YOUR OBJECTIVE → Go through the entries below from the first line and output each one exactly, up to and including the line with "Privacy verklaring (428, 1636)".

Stored data entries:
==============================
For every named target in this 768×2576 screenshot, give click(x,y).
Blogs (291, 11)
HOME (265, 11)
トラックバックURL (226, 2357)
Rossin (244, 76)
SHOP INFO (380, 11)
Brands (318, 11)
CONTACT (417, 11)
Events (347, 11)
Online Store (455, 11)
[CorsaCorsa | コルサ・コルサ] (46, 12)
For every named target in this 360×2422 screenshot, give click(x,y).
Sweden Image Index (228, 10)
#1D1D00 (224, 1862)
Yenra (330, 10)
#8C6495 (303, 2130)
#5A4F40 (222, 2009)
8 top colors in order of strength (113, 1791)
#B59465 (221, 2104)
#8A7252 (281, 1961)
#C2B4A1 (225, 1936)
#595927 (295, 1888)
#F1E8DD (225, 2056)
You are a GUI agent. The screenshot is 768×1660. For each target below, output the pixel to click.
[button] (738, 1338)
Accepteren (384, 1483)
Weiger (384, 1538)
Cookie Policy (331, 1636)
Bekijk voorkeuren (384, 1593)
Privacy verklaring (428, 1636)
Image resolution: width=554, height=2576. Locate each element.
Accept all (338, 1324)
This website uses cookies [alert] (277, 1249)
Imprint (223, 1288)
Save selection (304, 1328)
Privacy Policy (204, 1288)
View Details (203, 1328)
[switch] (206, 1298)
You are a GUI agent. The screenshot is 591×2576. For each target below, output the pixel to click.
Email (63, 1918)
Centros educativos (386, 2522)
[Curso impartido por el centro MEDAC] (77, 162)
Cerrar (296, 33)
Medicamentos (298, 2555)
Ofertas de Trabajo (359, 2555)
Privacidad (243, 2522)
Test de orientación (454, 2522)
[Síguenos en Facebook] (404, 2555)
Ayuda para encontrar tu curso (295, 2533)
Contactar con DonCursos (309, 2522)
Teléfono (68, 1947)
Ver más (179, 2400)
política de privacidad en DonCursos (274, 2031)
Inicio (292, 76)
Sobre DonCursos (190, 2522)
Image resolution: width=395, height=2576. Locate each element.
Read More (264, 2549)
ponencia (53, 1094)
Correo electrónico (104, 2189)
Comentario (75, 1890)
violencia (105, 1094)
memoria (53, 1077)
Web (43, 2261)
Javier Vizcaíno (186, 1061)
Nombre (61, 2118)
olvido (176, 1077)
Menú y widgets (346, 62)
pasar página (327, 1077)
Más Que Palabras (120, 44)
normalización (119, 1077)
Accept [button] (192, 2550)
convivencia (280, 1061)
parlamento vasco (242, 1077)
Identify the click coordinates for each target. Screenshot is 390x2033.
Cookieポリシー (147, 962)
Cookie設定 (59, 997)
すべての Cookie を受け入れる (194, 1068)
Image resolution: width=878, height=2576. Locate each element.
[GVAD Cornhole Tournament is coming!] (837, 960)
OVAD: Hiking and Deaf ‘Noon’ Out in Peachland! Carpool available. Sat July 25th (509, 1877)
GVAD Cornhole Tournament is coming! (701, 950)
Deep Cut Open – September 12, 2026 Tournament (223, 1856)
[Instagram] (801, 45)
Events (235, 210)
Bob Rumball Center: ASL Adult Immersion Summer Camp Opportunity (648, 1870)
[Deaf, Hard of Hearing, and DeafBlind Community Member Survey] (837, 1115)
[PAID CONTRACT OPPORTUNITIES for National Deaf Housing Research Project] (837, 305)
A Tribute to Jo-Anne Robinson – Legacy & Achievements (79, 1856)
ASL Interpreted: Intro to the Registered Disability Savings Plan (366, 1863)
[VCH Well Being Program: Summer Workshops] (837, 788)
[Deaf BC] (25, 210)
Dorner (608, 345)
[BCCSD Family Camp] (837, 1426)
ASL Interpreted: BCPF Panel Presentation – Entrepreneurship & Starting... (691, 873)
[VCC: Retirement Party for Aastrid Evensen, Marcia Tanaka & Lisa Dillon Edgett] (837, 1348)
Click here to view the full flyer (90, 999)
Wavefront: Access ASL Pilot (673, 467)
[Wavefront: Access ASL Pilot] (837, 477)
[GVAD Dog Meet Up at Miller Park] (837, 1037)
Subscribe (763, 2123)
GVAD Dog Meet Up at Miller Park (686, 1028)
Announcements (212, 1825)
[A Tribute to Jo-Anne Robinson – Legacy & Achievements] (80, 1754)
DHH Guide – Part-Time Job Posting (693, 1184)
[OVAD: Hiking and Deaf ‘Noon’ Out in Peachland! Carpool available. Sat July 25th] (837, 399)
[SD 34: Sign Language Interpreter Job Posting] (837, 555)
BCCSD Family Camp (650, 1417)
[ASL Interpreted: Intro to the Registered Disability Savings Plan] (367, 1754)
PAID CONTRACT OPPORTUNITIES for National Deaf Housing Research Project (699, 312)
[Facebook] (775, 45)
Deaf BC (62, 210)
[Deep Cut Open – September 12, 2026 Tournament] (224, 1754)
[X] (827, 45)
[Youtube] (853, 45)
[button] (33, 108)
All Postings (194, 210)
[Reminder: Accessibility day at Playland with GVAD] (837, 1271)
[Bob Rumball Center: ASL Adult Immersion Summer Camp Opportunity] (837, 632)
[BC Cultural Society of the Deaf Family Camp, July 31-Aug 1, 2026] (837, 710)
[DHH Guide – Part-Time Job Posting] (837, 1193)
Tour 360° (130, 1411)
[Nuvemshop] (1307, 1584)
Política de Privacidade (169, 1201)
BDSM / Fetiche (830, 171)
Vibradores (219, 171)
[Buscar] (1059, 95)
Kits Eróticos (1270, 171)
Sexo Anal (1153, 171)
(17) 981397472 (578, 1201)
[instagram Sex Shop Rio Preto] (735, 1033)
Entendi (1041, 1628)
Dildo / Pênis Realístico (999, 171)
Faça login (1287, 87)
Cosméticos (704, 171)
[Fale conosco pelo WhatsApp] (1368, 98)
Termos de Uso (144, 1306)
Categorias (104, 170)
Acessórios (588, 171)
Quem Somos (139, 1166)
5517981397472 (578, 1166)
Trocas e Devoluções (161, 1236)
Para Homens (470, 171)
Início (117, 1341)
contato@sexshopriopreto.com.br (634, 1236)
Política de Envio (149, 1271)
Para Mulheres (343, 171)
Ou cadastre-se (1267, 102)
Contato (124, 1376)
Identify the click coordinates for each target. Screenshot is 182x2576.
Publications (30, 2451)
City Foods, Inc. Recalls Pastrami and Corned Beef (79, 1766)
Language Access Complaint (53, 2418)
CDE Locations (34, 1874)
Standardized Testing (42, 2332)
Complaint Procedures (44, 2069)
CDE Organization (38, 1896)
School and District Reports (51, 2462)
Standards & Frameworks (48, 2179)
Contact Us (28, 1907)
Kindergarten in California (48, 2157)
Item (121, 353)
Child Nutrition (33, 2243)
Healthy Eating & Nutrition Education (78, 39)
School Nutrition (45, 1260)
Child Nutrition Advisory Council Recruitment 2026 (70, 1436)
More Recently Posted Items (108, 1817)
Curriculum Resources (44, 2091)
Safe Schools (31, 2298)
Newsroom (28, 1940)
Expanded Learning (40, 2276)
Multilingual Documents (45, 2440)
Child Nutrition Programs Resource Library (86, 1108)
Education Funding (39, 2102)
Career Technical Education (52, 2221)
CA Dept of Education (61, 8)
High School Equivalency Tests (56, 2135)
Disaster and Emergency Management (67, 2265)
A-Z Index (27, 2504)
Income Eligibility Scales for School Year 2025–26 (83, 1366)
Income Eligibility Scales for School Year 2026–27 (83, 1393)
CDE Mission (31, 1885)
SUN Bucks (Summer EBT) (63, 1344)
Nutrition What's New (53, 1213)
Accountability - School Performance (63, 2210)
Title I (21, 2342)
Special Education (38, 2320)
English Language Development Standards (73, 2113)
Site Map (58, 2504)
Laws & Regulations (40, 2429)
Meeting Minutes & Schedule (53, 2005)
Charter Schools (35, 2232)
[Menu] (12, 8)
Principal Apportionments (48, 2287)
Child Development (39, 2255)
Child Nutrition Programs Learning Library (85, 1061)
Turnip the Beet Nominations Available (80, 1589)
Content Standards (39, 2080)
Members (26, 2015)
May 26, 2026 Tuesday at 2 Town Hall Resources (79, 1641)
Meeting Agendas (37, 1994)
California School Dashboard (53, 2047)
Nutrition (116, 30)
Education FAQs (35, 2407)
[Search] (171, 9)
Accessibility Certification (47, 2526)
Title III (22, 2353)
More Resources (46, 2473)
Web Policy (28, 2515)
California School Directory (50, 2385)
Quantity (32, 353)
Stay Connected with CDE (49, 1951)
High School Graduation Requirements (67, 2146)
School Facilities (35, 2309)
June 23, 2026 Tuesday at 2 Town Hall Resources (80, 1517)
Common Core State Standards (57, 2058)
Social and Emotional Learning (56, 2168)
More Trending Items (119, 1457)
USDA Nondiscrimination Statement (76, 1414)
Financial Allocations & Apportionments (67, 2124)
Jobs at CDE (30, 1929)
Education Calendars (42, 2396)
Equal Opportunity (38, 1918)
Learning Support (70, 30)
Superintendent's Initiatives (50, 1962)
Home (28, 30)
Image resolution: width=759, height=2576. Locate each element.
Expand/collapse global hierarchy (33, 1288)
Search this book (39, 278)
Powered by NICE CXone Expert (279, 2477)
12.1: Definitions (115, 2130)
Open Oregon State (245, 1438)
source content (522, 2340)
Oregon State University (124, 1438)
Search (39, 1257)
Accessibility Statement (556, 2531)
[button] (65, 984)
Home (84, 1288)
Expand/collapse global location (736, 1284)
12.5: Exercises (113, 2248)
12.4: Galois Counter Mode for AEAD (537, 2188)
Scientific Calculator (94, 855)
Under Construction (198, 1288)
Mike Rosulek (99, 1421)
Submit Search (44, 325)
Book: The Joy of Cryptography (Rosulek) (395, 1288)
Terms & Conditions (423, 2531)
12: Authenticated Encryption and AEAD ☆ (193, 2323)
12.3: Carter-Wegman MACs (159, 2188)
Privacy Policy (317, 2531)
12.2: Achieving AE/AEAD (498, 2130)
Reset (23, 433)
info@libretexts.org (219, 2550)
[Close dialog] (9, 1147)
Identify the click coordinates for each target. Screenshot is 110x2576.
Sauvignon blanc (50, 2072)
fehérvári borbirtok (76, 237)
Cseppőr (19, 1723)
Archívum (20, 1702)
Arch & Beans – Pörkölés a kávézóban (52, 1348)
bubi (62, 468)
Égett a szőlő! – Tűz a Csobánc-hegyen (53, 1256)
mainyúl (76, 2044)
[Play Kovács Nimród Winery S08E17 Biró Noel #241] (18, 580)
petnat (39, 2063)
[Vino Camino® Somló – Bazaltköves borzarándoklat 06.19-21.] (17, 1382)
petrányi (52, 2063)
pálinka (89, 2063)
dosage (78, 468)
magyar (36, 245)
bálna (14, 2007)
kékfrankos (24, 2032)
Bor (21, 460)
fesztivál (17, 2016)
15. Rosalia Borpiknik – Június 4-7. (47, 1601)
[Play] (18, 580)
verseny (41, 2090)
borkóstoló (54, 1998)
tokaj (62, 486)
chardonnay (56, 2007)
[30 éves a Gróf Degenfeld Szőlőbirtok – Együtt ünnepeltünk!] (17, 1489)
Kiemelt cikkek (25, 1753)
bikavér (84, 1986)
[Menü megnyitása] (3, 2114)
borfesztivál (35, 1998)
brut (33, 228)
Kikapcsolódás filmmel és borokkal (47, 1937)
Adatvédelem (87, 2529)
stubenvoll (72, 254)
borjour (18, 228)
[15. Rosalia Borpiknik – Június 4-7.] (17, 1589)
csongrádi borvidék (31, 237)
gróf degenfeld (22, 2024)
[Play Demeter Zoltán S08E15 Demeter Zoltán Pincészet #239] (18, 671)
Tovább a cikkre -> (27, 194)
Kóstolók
==============================
SOLUTION TO THE PROBLEM →
For every named target in this 768×2576 screenshot, give click(x,y).
Blogs (291, 11)
HOME (265, 11)
トラックバックURL (226, 2357)
Rossin (244, 76)
SHOP INFO (380, 11)
Brands (318, 11)
CONTACT (417, 11)
Events (347, 11)
Online Store (455, 11)
[CorsaCorsa | コルサ・コルサ] (46, 12)
For every named target in this 360×2422 screenshot, give click(x,y).
Sweden Image Index (228, 10)
#1D1D00 (224, 1862)
Yenra (330, 10)
#8C6495 (303, 2130)
#5A4F40 (222, 2009)
8 top colors in order of strength (113, 1791)
#B59465 (221, 2104)
#8A7252 (281, 1961)
#C2B4A1 (225, 1936)
#595927 (295, 1888)
#F1E8DD (225, 2056)
You are a GUI agent. The screenshot is 768×1660. For each target below, output the pixel to click.
[button] (738, 1338)
Accepteren (384, 1483)
Weiger (384, 1538)
Cookie Policy (331, 1636)
Bekijk voorkeuren (384, 1593)
Privacy verklaring (428, 1636)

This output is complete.